Postby ponyboy » Mon Jun 29, 2020 12:46 pm

JasonB wrote:We haven't had an outbreak in Texas until now, and Texas doesn't have a magic antivirus shield over it. So I am going to completely disregard the Texas numbers for this exercise.

I chose Texas because it's where the SMU campus is located, the data is good per covidtracking.com (not all states have good data), and there's good reason to believe that various regional factors, including climate and cultural habits, have an impact on the virus.

Regarding not having had an outbreak in Texas until now, that may very well turn out to be true -- regardless, I'm feeling pretty confident that the further we get along in this thing, the more we're going to find the mortality rate for COVID-19 continuing to decline. It's been doing so, without fail, every single day since we've had data. (And this downward trend is generally true across the nation, not just in Texas).

JasonB wrote: ...pull the data nationally for the bad flu season of 2017-2018. Compare national pneumonia deaths for that year to this year. And then compare total mortalities for the same two years.

Again, I'm not interested in national data. Just Texas. And the pneumonia exercise is not worth my time. It's mortality we're looking at here, and death from COVID-19 or death from the flu, however presented in the form of symptoms, is still death. Dead is dead.

Re my comment regarding 10K flu mortalities in Texas in 2017-1018, you're right: that year was an anomaly. The actual normal number of deaths from seasonal flu in Texas is 6,392, per official state numbers. Thanks for the correction.

JasonB wrote:...the flu impacts 30-40% of the population annually and we are *maybe* at 10% of Corona.
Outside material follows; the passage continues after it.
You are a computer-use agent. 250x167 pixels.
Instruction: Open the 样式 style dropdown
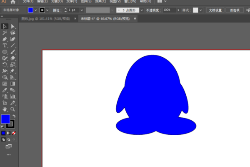click(201, 10)
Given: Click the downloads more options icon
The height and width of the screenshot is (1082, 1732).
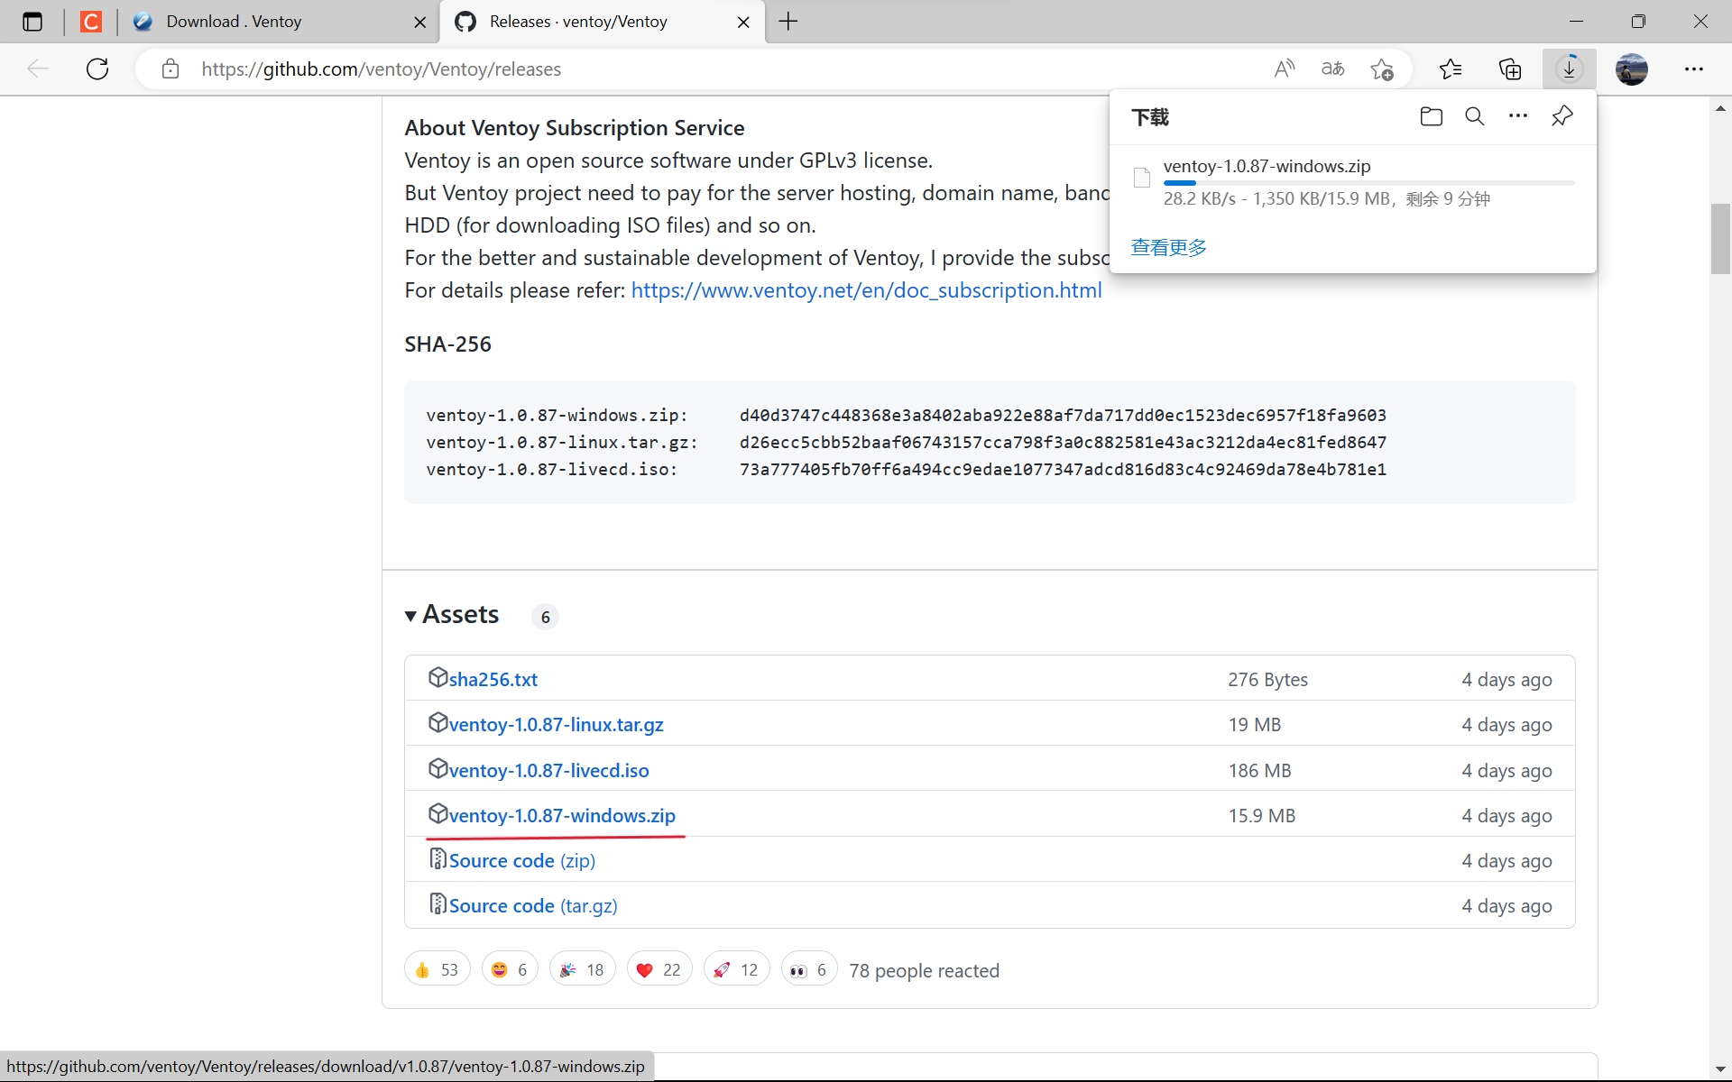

Per the CDC (https://www.cdc.gov/flu/about/keyfacts.htm), "on average, about 8% of the U.S. population gets sick from flu each season." Per my calculations, 6.7% of the Texas population has contracted COVID-19 (about 1.9M of 29M people). But the 10% figure sounds about right, as I was being conservative in my calculations.

JasonB wrote:...most epidemiologists expect a new disease like this to impact closer to 60% of the population.

Ok, here's where we're getting down to brass tacks. Let's assume the 60% figure is right (vs. 8% for the seasonal flu). If true, my worst-case calculations -- in which I'll assume that the COVID-19 mortality rate stops at 2.1% rather than continuing the downward trend -- project 37K deaths in Texas when all is said and done. And it would take until late July, 2021 to get there. (In that time, 16 months from COVID-19 start to end, the seasonal flu will normally have killed about 8,500 people).

Conclusion: I'm standing by my statement that the mortality rate of COVID-19 in Texas appears to be, at worst, about twice that of the flu. But if your 60% COVID-19 population infection percentage figure is true, COVID-19 is far more contagious -- and the net effect would be that we would see more than four times the absolute number of deaths as compared to the seasonal flu.

That's what your argument hangs on: while we're at about 10% one-hundred days into this thing, 60% of the Texas population will eventually get COVID-19. And that a far greater number would have gotten it if the government hadn't stepped in, spending untold billions and -- in an unprecedented manner -- restricting the rights of the free individuals whom it serves.

I guess we shall see on the first point. The second will almost certainly continue to be an open question.